The depth estimation of the LiDAR improves the localization accuracy of the navigation system. In addition, the fusion navigation system of LiDAR assisted the visual sensor in the edge detection of objects and the environment. However, the calibration of these two sensors automatically is still a challenge which is related to the location, posture, and the inner parameters of these two different sensors. In recent years, some researchers have put forward some innovative solutions [67,68], some of which used semantic features as indicators of calibration quality [69]. However, it is still difficult to calibrate these two sensors simultaneously in real-time practical environments.

3.1.3. Vision Combined with IMU

The images obtained by the visual sensors are easily blurred when robots move rapidly. In addition, when there are too few overlapping regions between the two adjacent images for feature matching, single visual sensor navigation easily loses the motion state. Visual sensor localization combined with IMU helps to solve this problem, which is usually called visual-inertial odometry (VIO). This fusion strategy includes both spatial geometric localization and motion pose estimation [4]. In a short period of time when the visual sensor cannot obtain effective data, the data obtained by IMU can be used to maintain a good motion posture estimation [70]. The current VIO frameworks are mainly divided into two categories: loosely coupled and tightly coupled. In addition, VIO based on deep learning is also an important development direction.
(1)
Loosely Coupled Methods
The target of the loosely coupled method is to avoid importing image features to the state vector. The camera and the IMU perform their own motion estimation respectively, and then fuse the pose estimation. The methods usually rely on the processing of the extended Kalman filter (EKF) for fusion. The core of EKF is to establish the state prediction and update equations required for filtering [71]. The prediction equation predicts the current state based on the previous state and control amount, and the update equation indicates that the prediction result is judged by the Kalman gain. In this process, the two equations continuously update the current state (as shown in Figure 1). The loosely coupled method separately takes the image features and IMU into the observation equation to predict them separately, and finally combines the prediction results to judge the pose state.

Collection entries:
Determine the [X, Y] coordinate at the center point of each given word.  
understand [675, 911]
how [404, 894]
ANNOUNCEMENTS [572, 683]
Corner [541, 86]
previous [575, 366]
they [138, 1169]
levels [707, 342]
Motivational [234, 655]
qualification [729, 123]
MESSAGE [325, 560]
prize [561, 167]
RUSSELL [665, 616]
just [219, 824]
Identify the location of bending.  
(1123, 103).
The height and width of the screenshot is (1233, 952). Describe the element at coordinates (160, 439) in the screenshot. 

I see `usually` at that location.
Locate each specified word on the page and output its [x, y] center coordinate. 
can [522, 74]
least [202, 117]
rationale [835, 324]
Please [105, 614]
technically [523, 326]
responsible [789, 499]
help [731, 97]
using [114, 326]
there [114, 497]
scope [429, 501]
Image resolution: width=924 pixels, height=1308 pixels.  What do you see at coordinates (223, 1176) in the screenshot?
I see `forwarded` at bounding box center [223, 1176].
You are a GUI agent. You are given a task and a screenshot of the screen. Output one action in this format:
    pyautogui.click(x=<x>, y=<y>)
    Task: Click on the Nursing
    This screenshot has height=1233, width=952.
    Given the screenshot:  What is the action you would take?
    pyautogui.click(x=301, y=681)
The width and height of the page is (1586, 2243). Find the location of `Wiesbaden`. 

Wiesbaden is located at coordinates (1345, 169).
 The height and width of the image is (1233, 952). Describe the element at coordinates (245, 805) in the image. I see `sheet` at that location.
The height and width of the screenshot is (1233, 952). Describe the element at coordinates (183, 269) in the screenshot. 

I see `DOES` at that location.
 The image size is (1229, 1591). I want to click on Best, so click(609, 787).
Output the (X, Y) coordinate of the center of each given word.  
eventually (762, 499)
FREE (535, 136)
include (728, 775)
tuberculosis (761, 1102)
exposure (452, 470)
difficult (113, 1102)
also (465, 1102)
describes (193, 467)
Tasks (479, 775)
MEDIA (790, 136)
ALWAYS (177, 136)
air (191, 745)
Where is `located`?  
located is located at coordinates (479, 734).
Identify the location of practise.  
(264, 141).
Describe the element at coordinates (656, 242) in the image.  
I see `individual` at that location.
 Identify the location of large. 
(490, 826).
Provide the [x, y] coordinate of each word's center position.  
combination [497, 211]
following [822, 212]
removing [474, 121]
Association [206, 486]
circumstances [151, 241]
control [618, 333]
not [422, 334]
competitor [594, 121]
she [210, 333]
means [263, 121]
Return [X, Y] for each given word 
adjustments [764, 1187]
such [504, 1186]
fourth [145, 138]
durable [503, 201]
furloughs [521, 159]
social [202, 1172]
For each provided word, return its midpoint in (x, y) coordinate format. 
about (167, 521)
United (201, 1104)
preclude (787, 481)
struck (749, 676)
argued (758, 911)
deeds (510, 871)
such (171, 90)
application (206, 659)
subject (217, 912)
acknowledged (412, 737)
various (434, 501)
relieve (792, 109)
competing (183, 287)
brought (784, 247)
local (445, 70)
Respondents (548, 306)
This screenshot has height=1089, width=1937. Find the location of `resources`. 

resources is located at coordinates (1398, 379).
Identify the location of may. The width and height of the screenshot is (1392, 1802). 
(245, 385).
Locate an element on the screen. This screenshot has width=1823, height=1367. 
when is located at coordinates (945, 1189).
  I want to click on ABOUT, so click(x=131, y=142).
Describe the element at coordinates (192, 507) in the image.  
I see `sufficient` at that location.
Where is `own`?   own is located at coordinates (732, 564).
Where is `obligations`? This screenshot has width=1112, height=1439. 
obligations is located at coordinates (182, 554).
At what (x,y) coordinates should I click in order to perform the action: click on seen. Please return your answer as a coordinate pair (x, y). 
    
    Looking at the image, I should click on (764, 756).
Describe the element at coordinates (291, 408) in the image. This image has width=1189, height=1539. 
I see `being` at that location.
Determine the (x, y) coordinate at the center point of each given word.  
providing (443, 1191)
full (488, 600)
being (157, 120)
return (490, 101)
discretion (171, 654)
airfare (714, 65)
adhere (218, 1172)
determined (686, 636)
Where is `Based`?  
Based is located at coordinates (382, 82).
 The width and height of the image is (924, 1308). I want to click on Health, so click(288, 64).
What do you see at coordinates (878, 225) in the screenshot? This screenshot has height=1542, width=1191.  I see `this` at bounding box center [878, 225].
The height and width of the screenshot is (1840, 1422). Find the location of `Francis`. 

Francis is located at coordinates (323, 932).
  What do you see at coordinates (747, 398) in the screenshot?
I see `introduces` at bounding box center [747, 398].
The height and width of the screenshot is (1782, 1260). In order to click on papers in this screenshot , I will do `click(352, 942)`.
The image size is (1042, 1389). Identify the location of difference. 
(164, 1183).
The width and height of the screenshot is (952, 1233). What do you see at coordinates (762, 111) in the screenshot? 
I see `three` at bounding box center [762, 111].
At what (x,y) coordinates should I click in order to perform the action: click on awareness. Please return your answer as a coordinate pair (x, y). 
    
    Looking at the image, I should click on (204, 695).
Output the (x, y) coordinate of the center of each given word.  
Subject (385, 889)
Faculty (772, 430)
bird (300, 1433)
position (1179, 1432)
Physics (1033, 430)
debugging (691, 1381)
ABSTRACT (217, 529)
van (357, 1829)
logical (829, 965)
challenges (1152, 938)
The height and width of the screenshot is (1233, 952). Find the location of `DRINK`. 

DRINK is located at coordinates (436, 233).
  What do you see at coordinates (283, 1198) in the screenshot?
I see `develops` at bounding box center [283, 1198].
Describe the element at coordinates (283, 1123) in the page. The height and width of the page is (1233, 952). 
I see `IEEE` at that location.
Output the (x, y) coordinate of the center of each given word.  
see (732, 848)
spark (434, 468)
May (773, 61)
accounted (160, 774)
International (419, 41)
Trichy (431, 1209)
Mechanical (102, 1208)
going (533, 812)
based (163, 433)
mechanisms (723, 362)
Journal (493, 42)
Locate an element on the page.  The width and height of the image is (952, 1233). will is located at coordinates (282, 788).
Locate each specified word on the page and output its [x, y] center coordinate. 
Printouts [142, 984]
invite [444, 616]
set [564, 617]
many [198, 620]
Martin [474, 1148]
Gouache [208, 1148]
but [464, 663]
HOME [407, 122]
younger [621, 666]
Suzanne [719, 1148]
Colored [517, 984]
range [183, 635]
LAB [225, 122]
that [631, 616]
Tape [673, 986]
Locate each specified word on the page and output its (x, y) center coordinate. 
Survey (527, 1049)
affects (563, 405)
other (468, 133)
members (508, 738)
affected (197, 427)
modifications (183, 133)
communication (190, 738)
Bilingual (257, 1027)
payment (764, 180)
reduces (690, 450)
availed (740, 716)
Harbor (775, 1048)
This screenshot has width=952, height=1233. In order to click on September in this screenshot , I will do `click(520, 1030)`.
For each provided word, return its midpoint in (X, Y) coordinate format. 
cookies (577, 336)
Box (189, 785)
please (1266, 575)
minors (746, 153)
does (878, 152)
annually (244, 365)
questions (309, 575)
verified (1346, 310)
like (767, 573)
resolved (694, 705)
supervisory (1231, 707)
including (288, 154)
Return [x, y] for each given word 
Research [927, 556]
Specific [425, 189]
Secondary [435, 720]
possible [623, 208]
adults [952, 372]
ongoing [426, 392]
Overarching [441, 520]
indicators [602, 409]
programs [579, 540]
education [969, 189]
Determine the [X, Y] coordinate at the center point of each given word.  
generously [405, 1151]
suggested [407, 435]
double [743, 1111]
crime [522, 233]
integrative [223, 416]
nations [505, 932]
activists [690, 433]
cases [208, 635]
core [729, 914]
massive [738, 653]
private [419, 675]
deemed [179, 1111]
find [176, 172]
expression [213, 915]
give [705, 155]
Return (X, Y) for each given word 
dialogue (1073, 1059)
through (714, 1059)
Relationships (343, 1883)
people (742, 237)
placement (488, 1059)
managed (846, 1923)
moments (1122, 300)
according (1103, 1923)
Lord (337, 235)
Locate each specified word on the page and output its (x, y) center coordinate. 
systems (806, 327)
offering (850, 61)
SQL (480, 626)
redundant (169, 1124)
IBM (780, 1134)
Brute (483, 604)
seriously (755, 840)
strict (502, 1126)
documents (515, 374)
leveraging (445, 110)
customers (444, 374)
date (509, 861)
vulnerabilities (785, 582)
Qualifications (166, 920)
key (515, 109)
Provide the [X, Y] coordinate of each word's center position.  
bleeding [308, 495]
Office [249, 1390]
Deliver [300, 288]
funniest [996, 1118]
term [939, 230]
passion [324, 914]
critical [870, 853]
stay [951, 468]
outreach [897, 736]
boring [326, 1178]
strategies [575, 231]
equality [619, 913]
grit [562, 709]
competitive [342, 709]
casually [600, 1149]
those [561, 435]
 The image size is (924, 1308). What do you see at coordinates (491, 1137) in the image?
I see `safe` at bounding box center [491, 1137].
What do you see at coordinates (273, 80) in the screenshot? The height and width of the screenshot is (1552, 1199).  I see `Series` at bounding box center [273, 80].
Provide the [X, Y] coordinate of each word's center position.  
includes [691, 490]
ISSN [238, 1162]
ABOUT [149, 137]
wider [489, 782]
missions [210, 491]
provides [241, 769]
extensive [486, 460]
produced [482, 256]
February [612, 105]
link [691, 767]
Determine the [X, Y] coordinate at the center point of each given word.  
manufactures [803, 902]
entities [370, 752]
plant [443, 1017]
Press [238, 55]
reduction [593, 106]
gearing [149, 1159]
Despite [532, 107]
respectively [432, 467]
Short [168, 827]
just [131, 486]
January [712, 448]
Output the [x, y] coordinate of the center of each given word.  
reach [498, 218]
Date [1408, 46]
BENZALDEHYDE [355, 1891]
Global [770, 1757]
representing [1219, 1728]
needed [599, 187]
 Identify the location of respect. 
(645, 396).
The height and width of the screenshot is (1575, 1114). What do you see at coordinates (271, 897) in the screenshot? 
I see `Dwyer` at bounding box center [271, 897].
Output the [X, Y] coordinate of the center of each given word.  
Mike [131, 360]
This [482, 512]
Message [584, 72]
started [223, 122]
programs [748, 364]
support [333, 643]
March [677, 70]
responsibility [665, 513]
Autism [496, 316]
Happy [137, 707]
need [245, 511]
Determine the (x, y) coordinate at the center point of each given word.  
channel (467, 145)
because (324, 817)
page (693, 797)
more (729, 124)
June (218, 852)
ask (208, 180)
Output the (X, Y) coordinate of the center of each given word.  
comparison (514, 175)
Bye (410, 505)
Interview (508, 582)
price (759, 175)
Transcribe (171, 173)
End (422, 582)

Given exercise 1: Please quote the sensor-fusion excerpt word for word, from "3.1.3. Vision Combined" to "important development direction.".
Given exercise 2: Write what comes next in the sensor-fusion excerpt, picking up after its final sentence.

Task response 1:
3.1.3. Vision Combined with IMU

The images obtained by the visual sensors are easily blurred when robots move rapidly. In addition, when there are too few overlapping regions between the two adjacent images for feature matching, single visual sensor navigation easily loses the motion state. Visual sensor localization combined with IMU helps to solve this problem, which is usually called visual-inertial odometry (VIO). This fusion strategy includes both spatial geometric localization and motion pose estimation [4]. In a short period of time when the visual sensor cannot obtain effective data, the data obtained by IMU can be used to maintain a good motion posture estimation [70]. The current VIO frameworks are mainly divided into two categories: loosely coupled and tightly coupled. In addition, VIO based on deep learning is also an important development direction.

Task response 2:
The representatives of loosely coupled EKF fusion are the modular framework for single-sensor fusion based on an extended Kalman filter (ssf) [72] and the modular framework for multi-sensor fusion based on an extended Kalman filter (msf) [73]. The difference between them is that ssf is used for the fusion of IMU and a single sensor, while msf is used for the fusion of IMU and multiple sensors. Both of them provide relatively perfect solutions for the integration of the visual sensor and the IMU. The ssf/msf methods both aim to eliminate the accumulated errors. The visual estimation part is regarded as a black box module in the loosely coupled method. Its advantage lies in modularization: the visual motion estimation and inertial navigation motion estimation systems are two independent modules, and one sensor’s errors will not affect the other sensor. The information acquisition and processing of each module does not interfere with the other module. The loosely coupled method is easy to use due to its simple structure. However, using this kind of method, it is difficult to adjust the errors caused by visual measurement.
(2)
Tightly Coupled Methods
The tightly coupled method merges the states of the camera and the IMU, and puts image features into a feature vector to construct a motion equation and observation equation. Therefore, the tightly coupled method belongs to fusion methods of feature layers. Tightly coupled methods are divided into filtering methods and nonlinear optimization methods. The representatives of filtering methods are MSCKF [36] and robust visual-inertial odometry (ROVIO) [74]. The representatives of nonlinear optimization methods are open keyframe-based visual-inertial SLAM (OKVIS) [75] and visual-inertial state monocular (VINS-mono) [76].
In the tightly coupled filtering methods represented by MSCKF and ROVIO, the feature data obtained from the visual sensor and the IMU are processed by an optimized filter, and then fused to pose estimation. This kind of method is the improvement of EKF: it based on the first-order Markov hypothesis—that is, the state of the current moment is only related to the state of the previous moment, and has nothing to do with the earlier moment before the previous one [77]. Within this method, although the calculation of the whole system will be reduced, the drift error of the previous time will accumulate to the current time. Generally speaking, the calculation of the filtering method is less than that of the optimization method.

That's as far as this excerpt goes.